■ WHAT IS NEEDED:
The line with "Instruction: Reply to" marks where to begin; print it and all lines after it in the material below exactly, skipping pictures.

■ WORKING DATA:
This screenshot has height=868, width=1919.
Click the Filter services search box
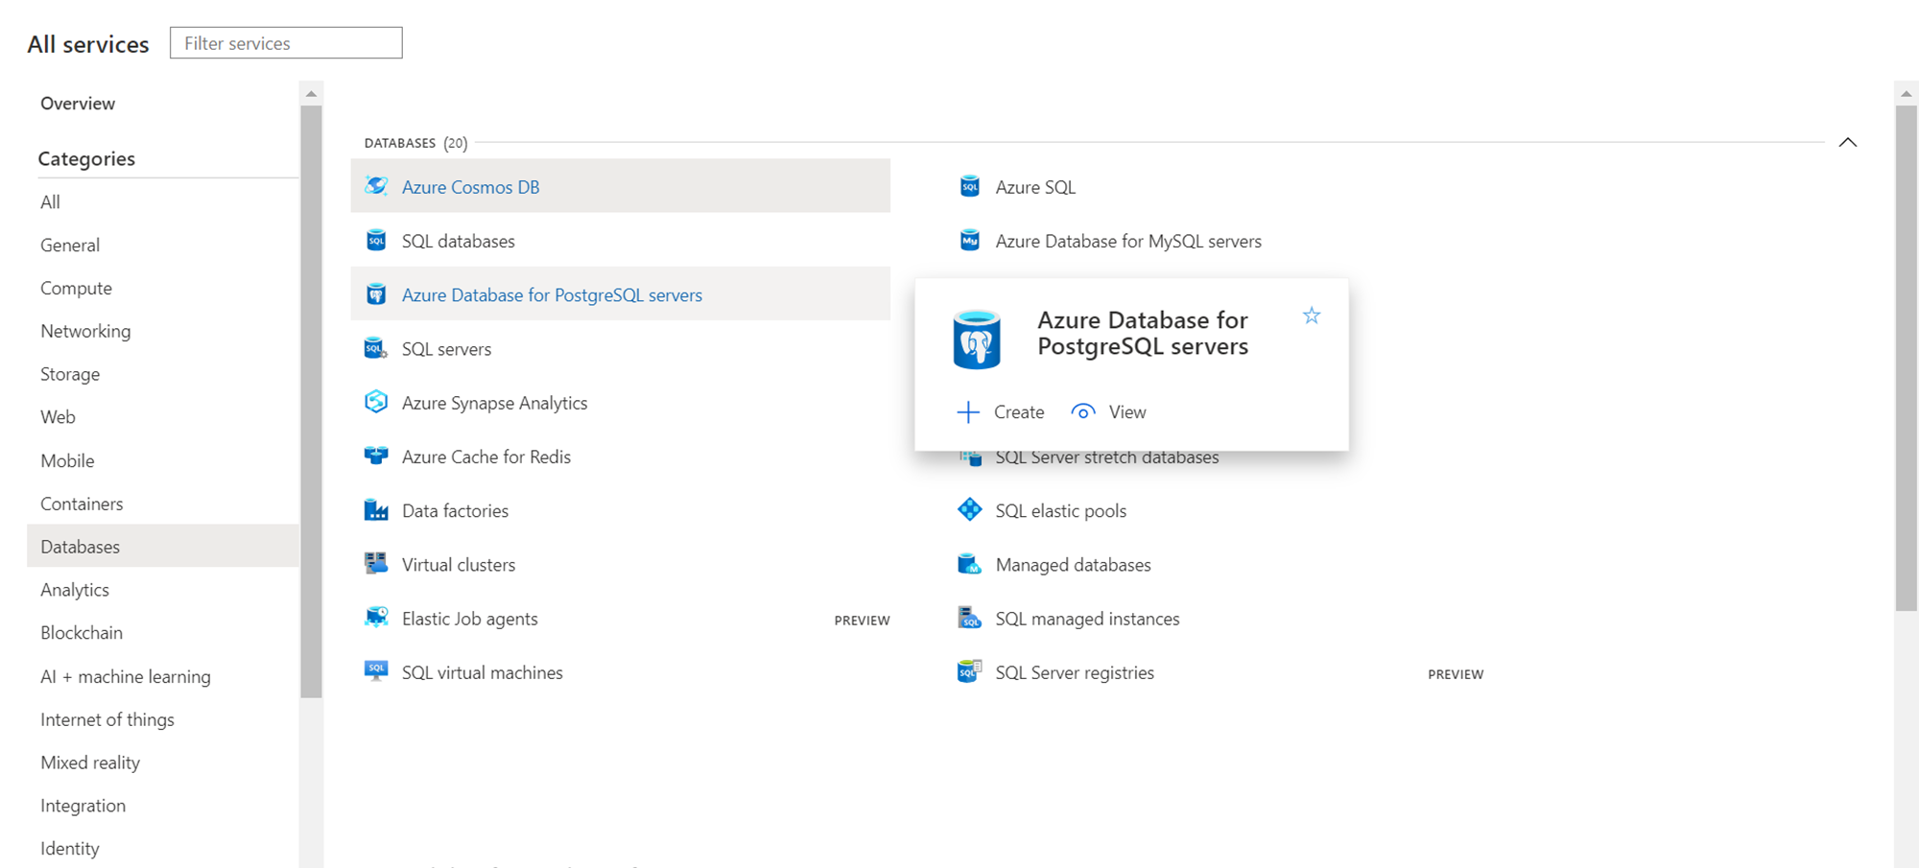click(x=286, y=43)
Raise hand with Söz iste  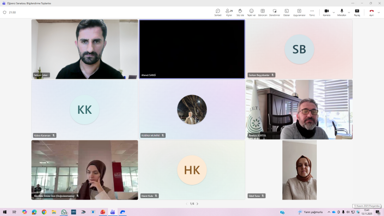[x=240, y=12]
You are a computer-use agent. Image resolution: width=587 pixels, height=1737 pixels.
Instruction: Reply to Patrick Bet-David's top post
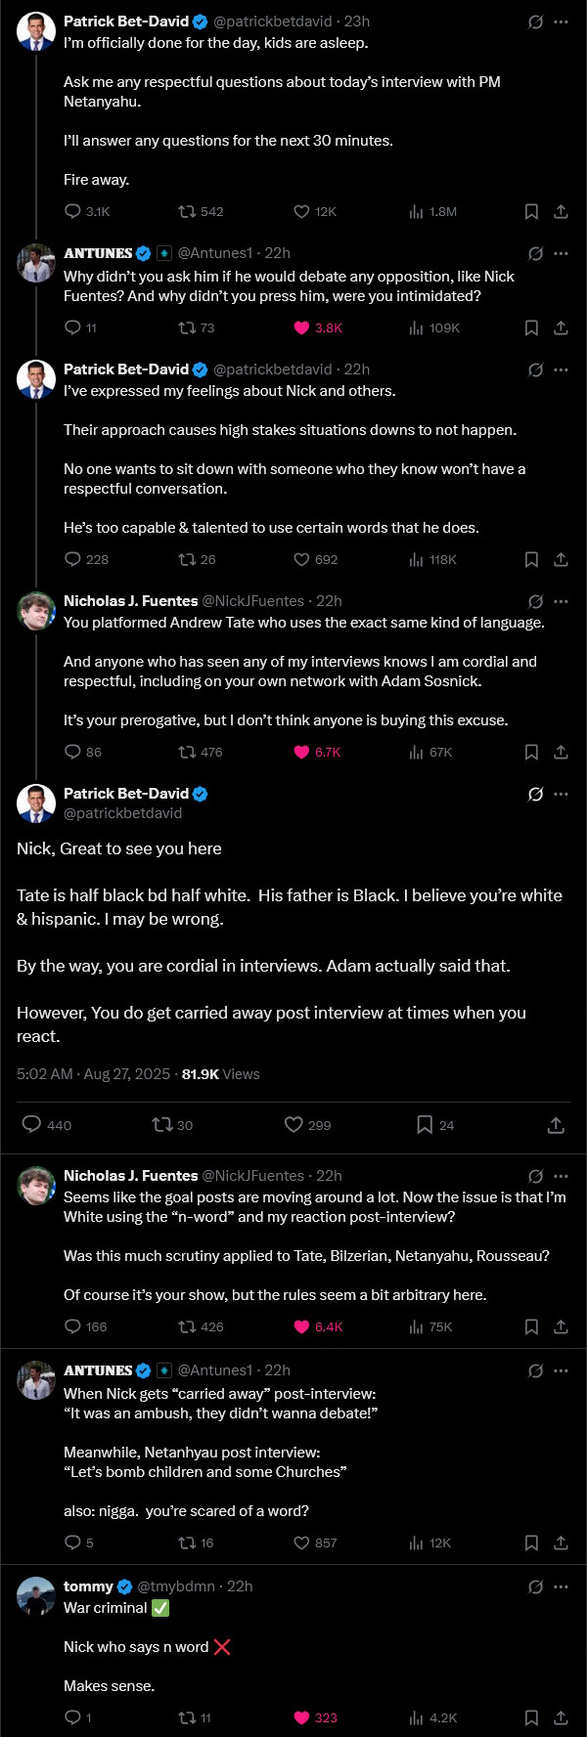pos(72,211)

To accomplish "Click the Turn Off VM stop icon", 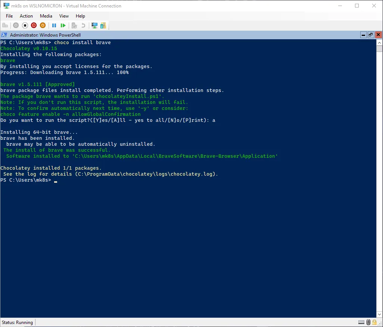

■ THE ANSWER:
Instruction: Reply to Patrick Bet-David's top post
pos(72,211)

To accomplish "Click the Turn Off VM stop icon", 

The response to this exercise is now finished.